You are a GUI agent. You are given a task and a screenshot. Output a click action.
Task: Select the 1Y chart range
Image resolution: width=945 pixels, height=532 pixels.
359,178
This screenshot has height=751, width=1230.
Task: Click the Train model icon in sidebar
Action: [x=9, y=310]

+++

Copy down every record, keeping each one exact.

#### [EXERCISE OUTPUT]
You are a GUI agent. You are given a task and a screenshot. Output a click action.
Task: Select the 1Y chart range
Image resolution: width=945 pixels, height=532 pixels.
359,178
This screenshot has height=751, width=1230.
Task: Click the Train model icon in sidebar
Action: [x=9, y=310]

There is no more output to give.